Begegnungen. Anselm Grün im GesprächDie Wunder im Alltag entdecken

Begegnung mit Anselm Grün: Die Wunder im Alltag entdecken
Anselm Grün geht in seinem neuen großen Buch über das Staunen der Frage nach dem einfachen und guten Leben nach.© Daniel Biskup - Verlag Herder

einfach leben: Das Internet erleichtert manches, es kapert aber auch unsere Zeit und Aufmerksamkeit. Die Leute haben immer weniger Zeit fürs Lesen, jedenfalls schrumpft die Zahl der Leser dramatisch. Und Sie schreiben ein Buch! Noch dazu über das Staunen. Warum?
Anselm Grün: Wenn man sieht, wie viele Menschen ständig auf ihr Mobiltelefon starren, kann man den Eindruck gewinnen, dass wir in Gefahr sind, uns zu verlieren. Wir sind im Alltag an vielen Orten zugleich, hören dem einen zu und starren dabei aufs Handy, weil jemand gerade eine Nachricht schickt. Oder holen uns eine Information aus dem Netz, während wir telefonieren. Ich erlebe viele, die sich von all diesen Impulsen treiben lassen. Aber de facto sind wir im Netz gefangen und zappeln. Viele hetzen durch ihr Leben – und verschlafen es dabei doch. Sie hetzen durch die Welt und sind nicht bei sich. Zerstreuung ist aber kein Weg zum Glück.

Staunen wäre eine Gegenkraft?
Staunen heißt ja: Stehenbleiben, Hetze und die Routine unterbrechen – und schauen. Staunen als Aufmerksamwerden, Sich-wundern ist auch eine Haltung, eine Einstellung – und die ist widerständig gegen alle Zerstreuung.

**Auflistung**
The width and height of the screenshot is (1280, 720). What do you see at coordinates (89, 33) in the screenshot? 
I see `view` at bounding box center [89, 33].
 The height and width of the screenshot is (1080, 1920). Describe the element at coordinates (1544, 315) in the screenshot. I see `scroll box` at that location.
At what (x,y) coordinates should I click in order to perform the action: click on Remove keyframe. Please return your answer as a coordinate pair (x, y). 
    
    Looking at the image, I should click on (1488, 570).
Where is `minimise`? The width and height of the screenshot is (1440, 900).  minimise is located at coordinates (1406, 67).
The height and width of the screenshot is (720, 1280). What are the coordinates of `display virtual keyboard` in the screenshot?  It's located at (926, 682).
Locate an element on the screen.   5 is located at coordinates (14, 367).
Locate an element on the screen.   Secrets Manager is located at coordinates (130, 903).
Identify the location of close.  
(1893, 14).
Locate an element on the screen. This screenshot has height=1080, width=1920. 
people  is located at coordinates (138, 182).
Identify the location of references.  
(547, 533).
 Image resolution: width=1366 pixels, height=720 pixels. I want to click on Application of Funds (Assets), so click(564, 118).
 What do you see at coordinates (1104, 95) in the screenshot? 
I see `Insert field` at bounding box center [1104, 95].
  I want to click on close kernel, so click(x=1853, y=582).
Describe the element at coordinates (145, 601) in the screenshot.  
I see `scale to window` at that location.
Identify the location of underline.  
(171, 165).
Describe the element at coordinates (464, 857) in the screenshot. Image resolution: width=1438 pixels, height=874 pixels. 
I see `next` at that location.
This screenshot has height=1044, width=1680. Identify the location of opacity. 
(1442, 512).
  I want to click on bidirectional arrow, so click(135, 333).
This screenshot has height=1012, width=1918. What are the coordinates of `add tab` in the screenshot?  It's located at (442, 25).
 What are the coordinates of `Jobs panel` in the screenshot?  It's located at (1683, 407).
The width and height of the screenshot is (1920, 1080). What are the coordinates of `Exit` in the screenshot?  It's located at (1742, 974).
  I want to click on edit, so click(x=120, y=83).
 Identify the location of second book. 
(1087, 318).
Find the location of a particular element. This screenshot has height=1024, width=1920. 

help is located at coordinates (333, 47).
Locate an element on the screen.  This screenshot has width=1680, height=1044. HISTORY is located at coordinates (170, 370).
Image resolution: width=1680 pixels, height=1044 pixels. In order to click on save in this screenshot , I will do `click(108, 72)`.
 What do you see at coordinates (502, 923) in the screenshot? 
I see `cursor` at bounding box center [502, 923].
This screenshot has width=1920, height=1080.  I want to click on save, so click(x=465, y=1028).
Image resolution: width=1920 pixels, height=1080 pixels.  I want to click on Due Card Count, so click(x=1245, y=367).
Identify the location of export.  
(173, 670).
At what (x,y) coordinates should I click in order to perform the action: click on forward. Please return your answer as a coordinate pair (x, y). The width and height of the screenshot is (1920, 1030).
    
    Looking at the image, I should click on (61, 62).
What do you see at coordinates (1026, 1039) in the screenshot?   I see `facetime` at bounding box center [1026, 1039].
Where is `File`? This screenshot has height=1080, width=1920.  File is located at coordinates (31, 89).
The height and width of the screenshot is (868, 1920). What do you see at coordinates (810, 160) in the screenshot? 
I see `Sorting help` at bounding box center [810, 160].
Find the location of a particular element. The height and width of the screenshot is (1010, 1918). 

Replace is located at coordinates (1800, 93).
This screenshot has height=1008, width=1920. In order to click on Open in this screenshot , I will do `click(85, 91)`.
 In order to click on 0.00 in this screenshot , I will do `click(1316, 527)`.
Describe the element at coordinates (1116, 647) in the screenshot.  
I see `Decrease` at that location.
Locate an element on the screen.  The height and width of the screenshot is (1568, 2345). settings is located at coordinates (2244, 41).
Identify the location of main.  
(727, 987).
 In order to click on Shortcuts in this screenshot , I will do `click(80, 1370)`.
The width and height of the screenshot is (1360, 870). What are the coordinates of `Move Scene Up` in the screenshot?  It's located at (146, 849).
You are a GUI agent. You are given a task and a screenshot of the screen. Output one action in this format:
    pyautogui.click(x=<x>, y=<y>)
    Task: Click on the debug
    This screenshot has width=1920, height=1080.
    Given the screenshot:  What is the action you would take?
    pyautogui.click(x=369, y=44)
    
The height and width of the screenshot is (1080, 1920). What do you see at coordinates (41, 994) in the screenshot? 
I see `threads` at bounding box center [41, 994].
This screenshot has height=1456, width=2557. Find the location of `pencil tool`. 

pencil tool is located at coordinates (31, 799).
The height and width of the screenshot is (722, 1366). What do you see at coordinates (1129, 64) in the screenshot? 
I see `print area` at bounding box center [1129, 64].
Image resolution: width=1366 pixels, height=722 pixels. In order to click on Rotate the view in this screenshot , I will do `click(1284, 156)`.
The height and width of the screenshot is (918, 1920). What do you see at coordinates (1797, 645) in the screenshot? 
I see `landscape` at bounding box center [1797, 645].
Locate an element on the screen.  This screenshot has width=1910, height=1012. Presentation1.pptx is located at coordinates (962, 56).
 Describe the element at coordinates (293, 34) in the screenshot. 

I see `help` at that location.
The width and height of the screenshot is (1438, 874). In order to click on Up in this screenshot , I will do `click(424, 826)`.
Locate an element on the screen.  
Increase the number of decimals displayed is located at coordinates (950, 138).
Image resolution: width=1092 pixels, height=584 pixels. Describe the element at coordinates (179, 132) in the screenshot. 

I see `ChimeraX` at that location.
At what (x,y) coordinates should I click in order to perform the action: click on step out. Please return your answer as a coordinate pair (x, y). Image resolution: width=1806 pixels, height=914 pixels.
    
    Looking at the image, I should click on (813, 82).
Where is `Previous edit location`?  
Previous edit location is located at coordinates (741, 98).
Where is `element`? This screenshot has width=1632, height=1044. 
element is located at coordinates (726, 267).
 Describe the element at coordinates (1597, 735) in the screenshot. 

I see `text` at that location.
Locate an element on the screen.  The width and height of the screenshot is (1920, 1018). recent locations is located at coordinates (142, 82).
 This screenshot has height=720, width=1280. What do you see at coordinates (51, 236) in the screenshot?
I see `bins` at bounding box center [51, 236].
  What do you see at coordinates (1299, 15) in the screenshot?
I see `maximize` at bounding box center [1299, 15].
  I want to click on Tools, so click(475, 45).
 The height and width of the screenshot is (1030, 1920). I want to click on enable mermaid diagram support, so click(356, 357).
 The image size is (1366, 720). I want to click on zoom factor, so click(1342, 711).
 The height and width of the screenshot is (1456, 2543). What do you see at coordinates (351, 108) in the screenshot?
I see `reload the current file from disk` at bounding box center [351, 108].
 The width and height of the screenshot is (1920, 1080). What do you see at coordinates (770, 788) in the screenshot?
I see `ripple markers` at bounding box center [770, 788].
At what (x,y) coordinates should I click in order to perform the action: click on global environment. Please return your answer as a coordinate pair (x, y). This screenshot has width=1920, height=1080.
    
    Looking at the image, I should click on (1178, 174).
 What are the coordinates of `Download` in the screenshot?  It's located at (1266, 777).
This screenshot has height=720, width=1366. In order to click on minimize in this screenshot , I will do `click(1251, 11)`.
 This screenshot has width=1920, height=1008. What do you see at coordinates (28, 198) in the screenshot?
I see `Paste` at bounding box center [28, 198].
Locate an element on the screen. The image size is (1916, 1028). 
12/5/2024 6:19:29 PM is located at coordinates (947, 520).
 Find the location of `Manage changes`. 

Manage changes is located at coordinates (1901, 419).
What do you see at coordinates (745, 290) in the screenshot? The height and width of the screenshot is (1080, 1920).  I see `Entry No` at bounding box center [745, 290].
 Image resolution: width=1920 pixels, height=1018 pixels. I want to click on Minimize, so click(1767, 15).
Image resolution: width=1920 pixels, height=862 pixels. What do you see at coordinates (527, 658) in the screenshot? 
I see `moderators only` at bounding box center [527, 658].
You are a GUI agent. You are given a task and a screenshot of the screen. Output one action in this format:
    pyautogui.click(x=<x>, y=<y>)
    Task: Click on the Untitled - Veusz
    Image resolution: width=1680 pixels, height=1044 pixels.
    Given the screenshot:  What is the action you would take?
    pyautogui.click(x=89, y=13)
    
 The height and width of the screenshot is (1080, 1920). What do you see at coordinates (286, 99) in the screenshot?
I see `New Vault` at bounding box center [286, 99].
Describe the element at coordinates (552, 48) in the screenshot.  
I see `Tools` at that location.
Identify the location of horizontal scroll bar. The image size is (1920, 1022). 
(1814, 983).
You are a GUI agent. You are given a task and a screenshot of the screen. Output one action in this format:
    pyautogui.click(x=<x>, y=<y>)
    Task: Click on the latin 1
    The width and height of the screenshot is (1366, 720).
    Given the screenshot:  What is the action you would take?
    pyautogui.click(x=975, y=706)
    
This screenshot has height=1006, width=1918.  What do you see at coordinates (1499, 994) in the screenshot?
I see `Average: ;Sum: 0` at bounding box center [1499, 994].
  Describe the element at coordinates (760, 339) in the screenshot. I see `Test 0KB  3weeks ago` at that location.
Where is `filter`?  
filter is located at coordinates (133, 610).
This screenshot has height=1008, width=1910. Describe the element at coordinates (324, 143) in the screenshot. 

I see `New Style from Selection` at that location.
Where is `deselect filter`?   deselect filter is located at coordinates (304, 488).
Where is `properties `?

**Aufgaben**
1 - Schreiben Sie bitte aus dem Interview mit Anselm Grün den Abschnitt von "Anselm Grün: Wenn" bis einschließlich "Weg zum Glück." wortgetreu ab.
2 - Nennen Sie alle Tätigkeiten, die laut dem Interview mit Anselm Grün im Alltag gleichzeitig ausgeführt werden.

**Lösungen je Aufgabe**
1 -
Anselm Grün: Wenn man sieht, wie viele Menschen ständig auf ihr Mobiltelefon starren, kann man den Eindruck gewinnen, dass wir in Gefahr sind, uns zu verlieren. Wir sind im Alltag an vielen Orten zugleich, hören dem einen zu und starren dabei aufs Handy, weil jemand gerade eine Nachricht schickt. Oder holen uns eine Information aus dem Netz, während wir telefonieren. Ich erlebe viele, die sich von all diesen Impulsen treiben lassen. Aber de facto sind wir im Netz gefangen und zappeln. Viele hetzen durch ihr Leben – und verschlafen es dabei doch. Sie hetzen durch die Welt und sind nicht bei sich. Zerstreuung ist aber kein Weg zum Glück.

2 -
- dem einen zuhören
- aufs Handy starren
- eine Information aus dem Netz holen
- telefonieren